Now we have clustered file system! Let's try it:

node1 root # touch /tmp/glustered-data/test

node2 root # ll /tmp/gluster-data/
total 8.0K
drwxr-xr-x 2 root root 4.0K Sep 27 18:55 .
drwxrwxrwt 7 root root 4.0K Sep 27 18:54 ..
-rw-r--r-- 1 root root    0 Sep 27 18:55 test

Testing the emergency

Now, lets test the worst case: one of the nodes goes down (planned or unplanned). When the node comes back, he should sync the files:

I'll use the following simple bash loop to demonstrate continuous writes on one node during the outage of the other:

node1 root # while [ true ]; do echo "`hostname` - `date`" | tee -a /tmp/gluster-data/dates.txt; sleep 5;  done

Start this command on the first node and as the next step we'll simulate a network outage between the two nodes:

node1 root # iptables -I OUTPUT 1 -d 192.168.0.2 -p tcp ! --dport 22 -j REJECT

If you run gluster peer status on the first node, you should see the second one as Disconnected (and vice versa):

node1 root # gluster peer status
Number of Peers: 1

Hostname: node2
Uuid: 97929b17-85a2-4aec-96f6-0790110490d5
State: Peer in Cluster (Disconnected)

The /tmp/gluster-data/dates.txt on the first node should contain a few timestamps now. Let's bring back the second one and see what happens:

node1 root # iptables -D OUTPUT 1

node2 root # wc -l /tmp/gluster-data/dates.txt
85 /tmp/gluster-data/dates.txt

Success! But what happens if we write on both systems to the same file during the outage (aka a Split-Brain?

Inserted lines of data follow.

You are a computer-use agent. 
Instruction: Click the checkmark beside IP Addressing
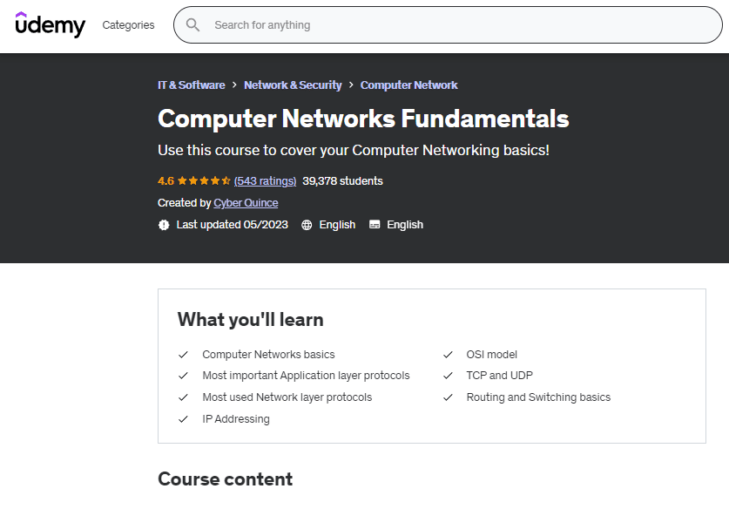tap(183, 419)
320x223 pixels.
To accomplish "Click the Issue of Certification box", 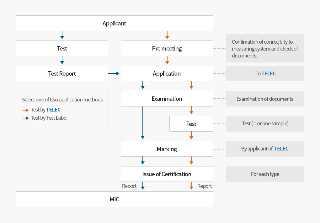I will 167,174.
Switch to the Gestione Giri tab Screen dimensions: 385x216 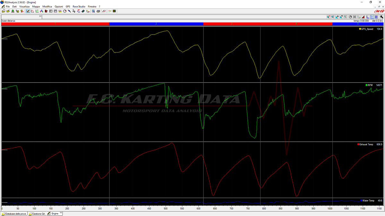(x=37, y=213)
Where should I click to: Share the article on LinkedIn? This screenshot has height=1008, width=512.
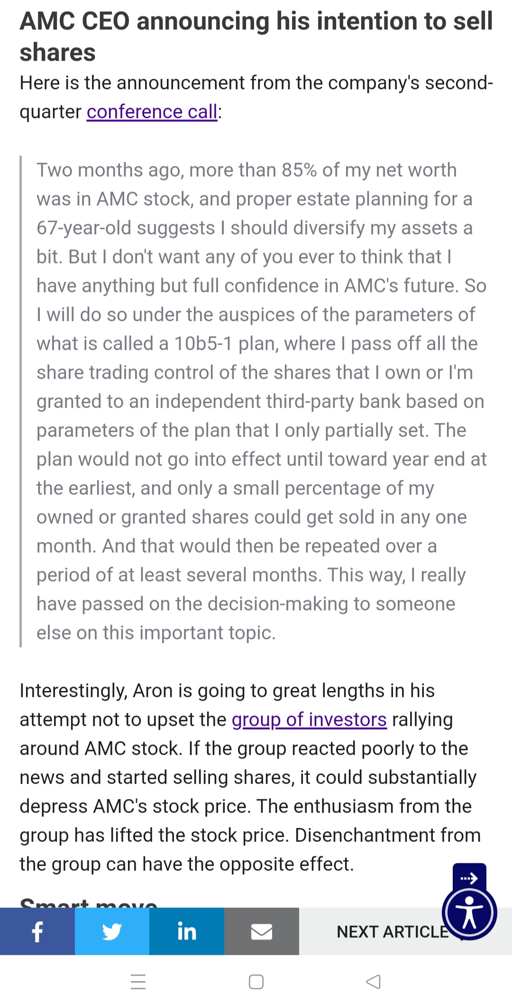[x=187, y=931]

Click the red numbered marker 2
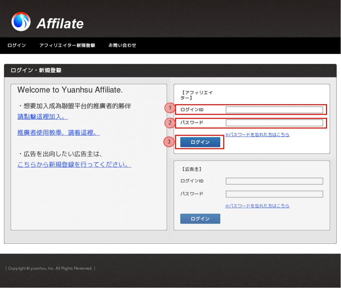(x=170, y=123)
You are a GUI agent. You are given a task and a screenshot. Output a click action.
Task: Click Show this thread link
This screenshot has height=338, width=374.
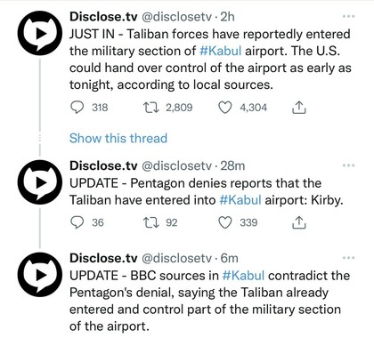[118, 139]
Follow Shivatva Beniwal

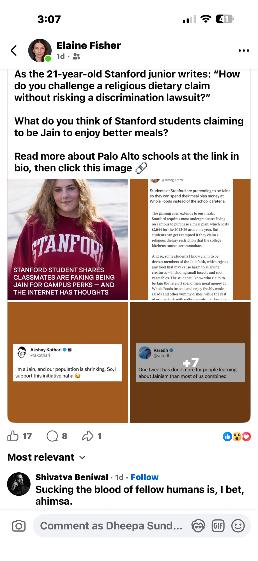(x=145, y=477)
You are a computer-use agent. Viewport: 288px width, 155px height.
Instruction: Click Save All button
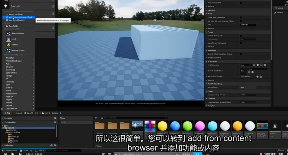click(29, 113)
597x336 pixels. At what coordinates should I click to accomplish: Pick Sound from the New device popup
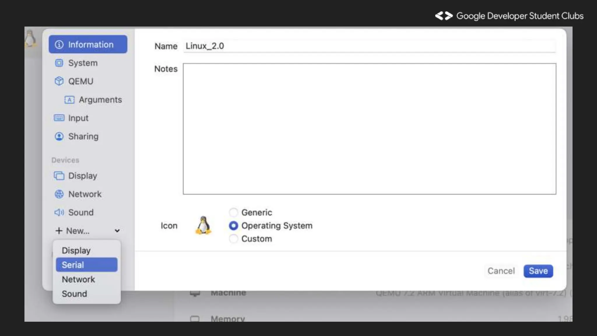[x=74, y=294]
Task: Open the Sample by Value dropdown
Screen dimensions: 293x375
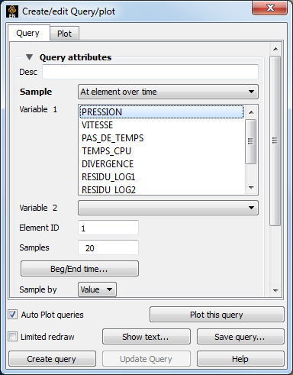Action: (97, 289)
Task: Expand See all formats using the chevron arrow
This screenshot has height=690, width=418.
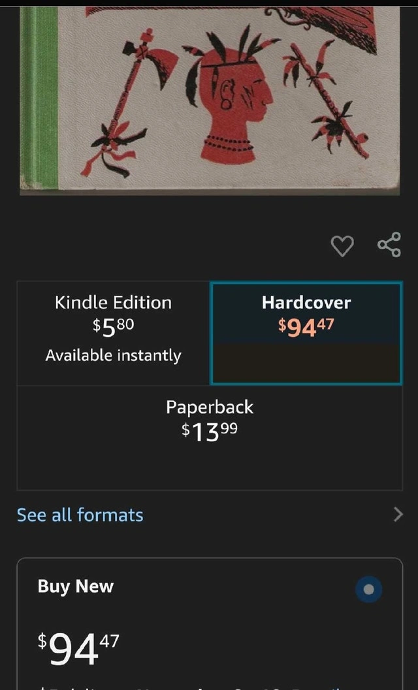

Let's start the bash loop on both system and issue the iptables command again. As expected, both systems show the other as "Disconnected". Wait a few seconds and remove the block rule from the iptables chain.

Accessing the data gives us now an Input/Output error. The logfile /var/log/glusterfs/tmp-gluster-data.log contains more information:

Unable to self-heal contents of '/dates.txt' (possible split-brain). Please delete the file from all but the preferred subvolume.

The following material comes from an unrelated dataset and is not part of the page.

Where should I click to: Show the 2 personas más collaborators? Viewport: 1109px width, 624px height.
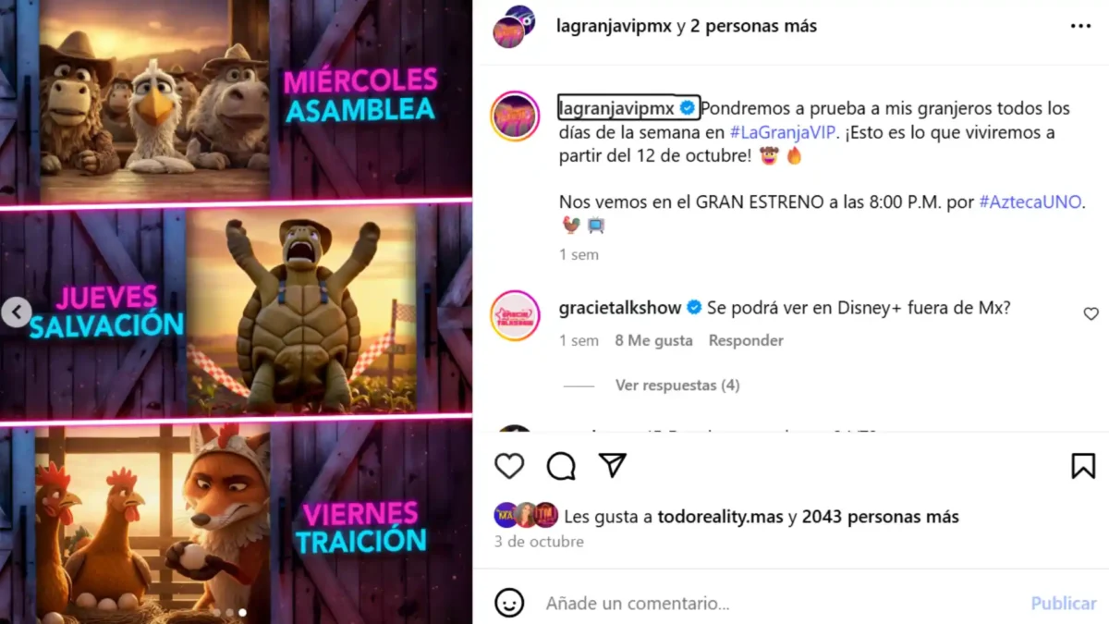(x=753, y=27)
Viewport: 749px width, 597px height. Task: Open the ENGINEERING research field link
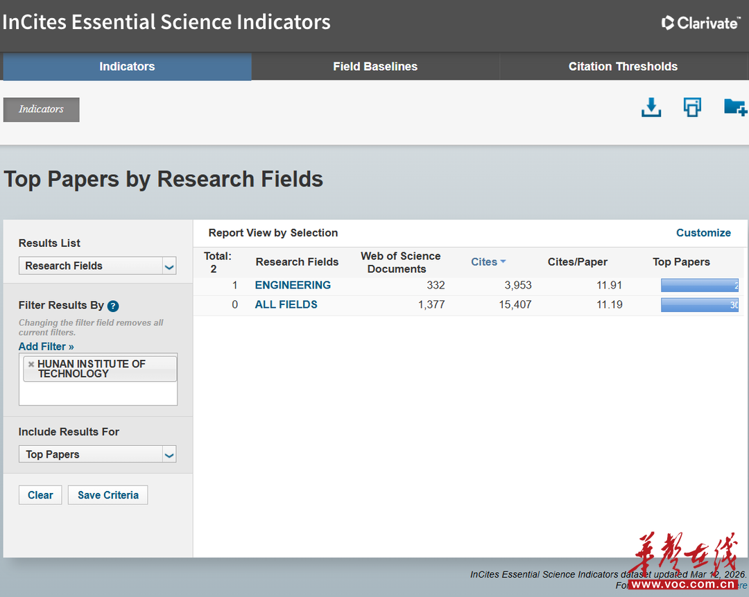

So in this case, we have to manually fix the problem. If we delete the file /tmp/glusterfs-data/dates.txt from the second node, the process recovers itself but leaves us with a truncated file (because the file gets temporarily deleted on all nodes). So we better keep a copy of the "correct" file and restore it before fixing that problem. After all, this isn't GlusterFS fault - successfully recovering from a split-brain is a hard job and almost impossible if you don't have a majority in your cluster who agree on the content of an object.